La nomination historique de Mme Judith Suminwa Tuluka comme Première ministre en mai 2024 a marqué un tournant symbolique fort pour la République Démocratique du Congo. Pourtant, au niveau de l'Assemblée nationale, la représentation féminine reste dramatiquement insuffisante.
En tant qu'avocate et militante, je constate chaque jour que les obstacles ne sont pas seulement institutionnels — ils sont culturels, économiques et parfois même familiaux. La femme congolaise qui s'engage en politique doit non seulement prouver sa compétence, mais aussi surmonter des préjugés séculaires.

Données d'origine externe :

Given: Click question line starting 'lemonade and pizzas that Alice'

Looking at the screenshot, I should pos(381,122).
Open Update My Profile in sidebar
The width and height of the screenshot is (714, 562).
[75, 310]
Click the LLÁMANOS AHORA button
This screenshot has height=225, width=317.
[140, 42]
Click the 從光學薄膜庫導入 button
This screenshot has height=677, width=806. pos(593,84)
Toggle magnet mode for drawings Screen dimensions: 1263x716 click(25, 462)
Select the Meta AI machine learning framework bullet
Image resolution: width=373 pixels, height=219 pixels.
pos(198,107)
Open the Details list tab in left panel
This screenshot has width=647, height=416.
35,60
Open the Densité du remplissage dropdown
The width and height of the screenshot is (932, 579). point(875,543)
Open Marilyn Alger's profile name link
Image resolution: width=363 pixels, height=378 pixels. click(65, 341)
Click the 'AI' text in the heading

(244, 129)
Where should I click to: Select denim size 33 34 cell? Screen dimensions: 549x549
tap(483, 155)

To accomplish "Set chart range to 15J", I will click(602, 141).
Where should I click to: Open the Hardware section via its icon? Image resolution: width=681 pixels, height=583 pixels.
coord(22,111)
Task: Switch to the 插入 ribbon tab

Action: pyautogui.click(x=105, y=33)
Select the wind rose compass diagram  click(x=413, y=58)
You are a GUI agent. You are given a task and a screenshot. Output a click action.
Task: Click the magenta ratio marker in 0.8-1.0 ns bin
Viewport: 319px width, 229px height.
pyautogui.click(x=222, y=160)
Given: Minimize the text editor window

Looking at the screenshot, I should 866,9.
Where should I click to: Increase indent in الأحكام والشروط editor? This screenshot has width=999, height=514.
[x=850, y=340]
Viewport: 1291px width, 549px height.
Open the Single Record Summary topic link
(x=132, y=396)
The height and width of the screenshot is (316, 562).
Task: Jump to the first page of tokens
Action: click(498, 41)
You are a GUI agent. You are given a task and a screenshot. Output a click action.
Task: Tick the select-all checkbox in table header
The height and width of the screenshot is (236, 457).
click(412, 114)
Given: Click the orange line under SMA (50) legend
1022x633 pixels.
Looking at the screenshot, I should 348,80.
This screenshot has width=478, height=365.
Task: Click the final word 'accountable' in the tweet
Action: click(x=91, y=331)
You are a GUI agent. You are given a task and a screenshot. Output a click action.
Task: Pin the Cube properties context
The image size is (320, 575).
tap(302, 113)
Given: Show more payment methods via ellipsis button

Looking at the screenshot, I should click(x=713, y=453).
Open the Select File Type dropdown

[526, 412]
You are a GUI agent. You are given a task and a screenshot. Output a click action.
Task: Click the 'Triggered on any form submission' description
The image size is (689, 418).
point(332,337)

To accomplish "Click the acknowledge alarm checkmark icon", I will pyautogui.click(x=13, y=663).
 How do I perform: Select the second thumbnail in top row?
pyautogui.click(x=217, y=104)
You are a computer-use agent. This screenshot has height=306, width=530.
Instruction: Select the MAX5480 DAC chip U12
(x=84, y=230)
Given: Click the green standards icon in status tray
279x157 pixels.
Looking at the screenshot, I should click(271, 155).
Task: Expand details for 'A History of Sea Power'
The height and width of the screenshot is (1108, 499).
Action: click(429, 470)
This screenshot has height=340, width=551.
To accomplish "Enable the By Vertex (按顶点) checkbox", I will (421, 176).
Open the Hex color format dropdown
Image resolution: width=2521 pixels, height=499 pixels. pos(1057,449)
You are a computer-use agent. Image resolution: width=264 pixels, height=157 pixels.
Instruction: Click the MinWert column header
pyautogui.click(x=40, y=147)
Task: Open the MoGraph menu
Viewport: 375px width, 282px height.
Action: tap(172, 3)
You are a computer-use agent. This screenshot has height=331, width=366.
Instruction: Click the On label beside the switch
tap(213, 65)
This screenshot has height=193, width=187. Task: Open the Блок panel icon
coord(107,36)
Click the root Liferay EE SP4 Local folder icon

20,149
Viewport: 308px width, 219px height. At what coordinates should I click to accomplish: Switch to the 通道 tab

C'est pourquoi, au sein de la DCU, nous avons fait de la Ligue des Femmes un pilier stratégique : former, mobiliser, représenter. Mon passage sur Radio Okapi en avril 2025, dans l'émission « Femmes au Pouvoir : défis et opportunités pour un leadership inclusif en RDC », a illustré l'ampleur de ce débat national.
Le chemin est long. Les femmes candidates subissent des violences électorales, un manque de financement et une couverture médiatique moins favorable. Mais notre détermination est plus grande encore. Chaque femme élue, nommée, ou simplement entendue dans une salle de délibération, est une victoire pour toutes.
Je refuse de voir la parité comme une faveur, un quota ou une case à cocher. C'est une exigence constitutionnelle, une nécessité démocratique, et la condition sine qua non d'une gouvernance qui reflète réellement la population qu'elle prétend servir.